De aanhorigheden dienen in functie van het transport te staan. Het kan bijvoorbeeld gaan om een omvormingsstation. De feitelijke verdeling naar de eindverbruiker toe kan onder paragraaf 1 vallen. De productie-installatie voor elektriciteit wordt niet als aanhorigheid beschouwd.

Punten 7° en 8° : Beide punten behandelen onder meer aardgasleidingen, meer bepaald de transportleidingen van productie of verzameling naar de verdeelpunten. Het grootste onderscheid tussen deze twee punten zit in het feit dat punt 7° gaat over het aanleggen van nieuwe leidingen, terwijl punt 8° enkel handelt over wijzigen en uitbreiden van bestaande of geplande leidingen. Vandaar dat in punt 7° de bovengrens van 600 mm diameter wordt voorgeschreven. Een project hoeft uiteraard niet zowel aan punt 7° als aan punt 8° te voldoen, om voor een vergunning zonder planningsinitiatief in aanmerking te komen. Het is voldoende dat aan een van beide punten is voldaan.

De aanhorigheden dienen in functie van het transport te staan, het kan bijvoorbeeld gaan om drukreduceerstations en affakkelinstallaties. De productie-installatie of het verzamelpunt, bijvoorbeeld in de haven waar schepen worden ontvangen, wordt niet als de hier bedoelde aanhorigheid beschouwd.

Punt 9° betreft het wijzigen en uitbreiden van bestaande of geplande watertorens. Deze watertorens vallen niet meer onder paragraaf 1 omdat hun impact groter kan zijn, zodat een motivering door aanvrager en een in concreto beoordeling door de vergunningverlenende overheid aangewezen is.

Punt 10° betreft het aanleggen, wijzigen of uitbreiden van rietvelden en waterzuiveringsinstallaties met een maximale capaciteit van 1000 IE. Deze KWZI's worden hoofdzakelijk in agrarisch gebied (in de ruime zin) gebouwd, gelegen in de buitengebieden. De inplantingsplaats is afhankelijk van technische principes zoals het graviteitsprincipe en de nabijheid van een waterloop voor de lozing van het effluent. Er wordt ook rekening gehouden met een centrale ligging in het gebied dat wordt gezuiverd om de aanleg van infrastructuur te beperken. Een KWZI heeft dan ook steeds een louter lokale impact.

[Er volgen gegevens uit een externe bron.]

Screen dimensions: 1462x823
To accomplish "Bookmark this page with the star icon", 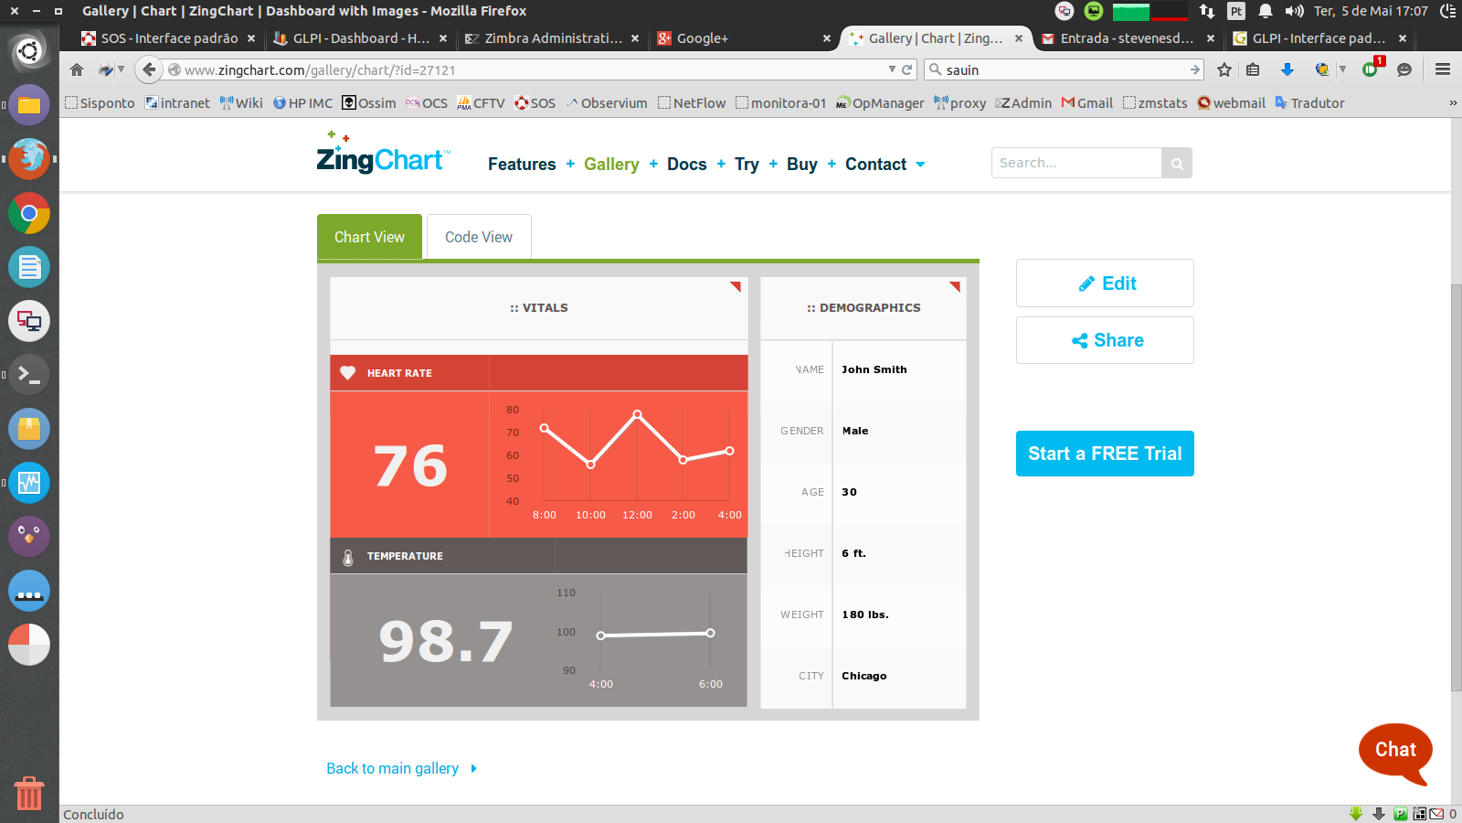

Een KWZI tot 1000 IE bestaat uit een beperkt aantal bovengrondse constructies zoals een voorbezinktank, een nabezinktank en een installatie voor de zuivering zelf. De noodzakelijke toevoer-, afvoer- en doorvoerleidingen zijn ondergronds. Het afvalwater loopt via overstortconstructie, influentpomp, verdeelconstructie en lozingsconstructie doorheen de installatie. Samen hebben alle voormelde constructies maximaal 500 vierkante meter grondoppervlakte.

Deze constructies worden bovendien hoofdzakelijk ondergronds gebouwd en niet hoger dan 3m. De meeste installaties hebben slechts een hoogte van 2 meter of minder afhankelijk van hydraulische lijn. Hoe lager kan worden geloosd, hoe lager de constructie kan worden gebouwd. Er komen dus ook KWZI's voor waar de constructies zich nagenoeg volledig ondergronds bevinden.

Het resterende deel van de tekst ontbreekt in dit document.